C’est le défi que je vous invite à nouveau à relever ensemble. La Propédeutique et le Séminaire ont besoin d’un nouveau souffle qui viendra d’abord d’un renforcement de la prière pour les vocations sacerdotales dans les familles et les communautés. Et si nous devons prier, parce que tout dépend de Dieu, nous devons aussi agir, comme si tout dépendait de nous ! J’ai demandé au Service diocésain de la Pastorale des jeunes et des vocations et aux Pères du Séminaire de nous proposer des initiatives concrètes à mettre en œuvre tout au long de cette année.
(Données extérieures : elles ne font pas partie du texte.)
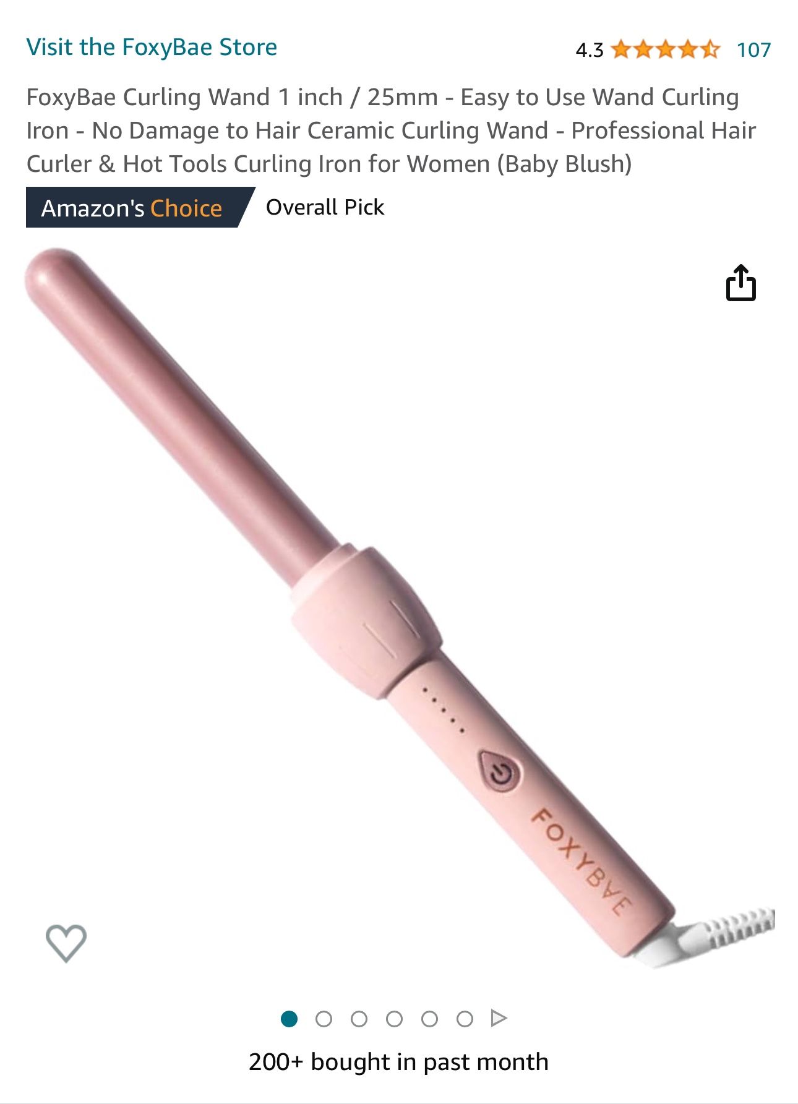
Task: Show the fourth product image via dot
Action: click(x=394, y=1019)

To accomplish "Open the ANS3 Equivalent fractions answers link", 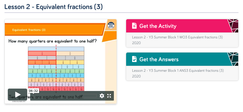I will 178,73.
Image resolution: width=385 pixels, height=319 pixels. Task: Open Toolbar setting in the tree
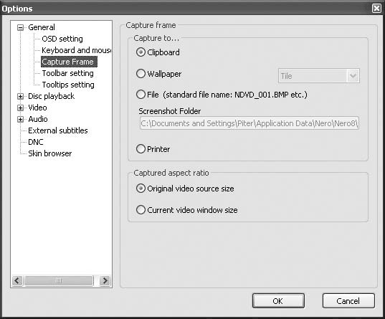coord(68,73)
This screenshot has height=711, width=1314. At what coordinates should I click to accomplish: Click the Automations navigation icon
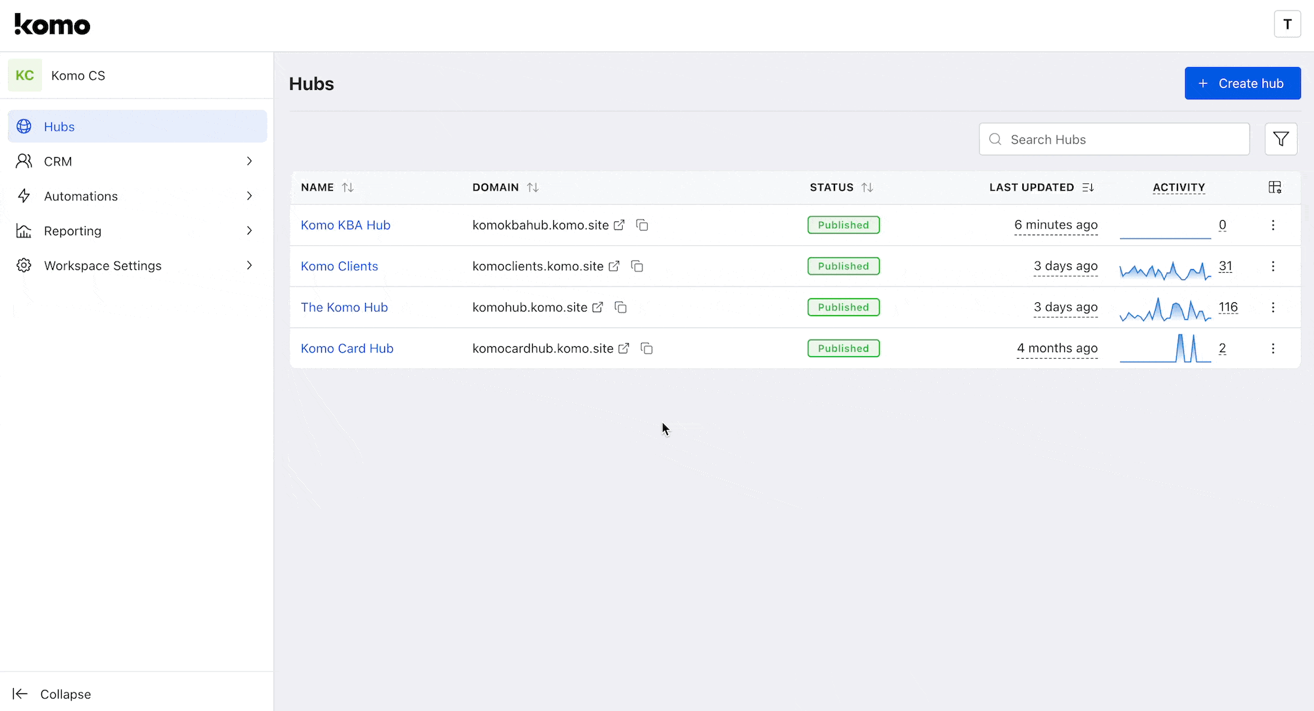[x=24, y=196]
Nous confierons particulièrement cette grande cause diocésaine à saint Joseph, en cette année qui lui est consacrée. Il est le Patron de l’Église universelle et il est aussi le patron des vocations, lui l’homme par excellence du discernement, dont les attitudes principales sont la prière, l’écoute de la Parole, la décision et la fermeté dans le choix arrêté.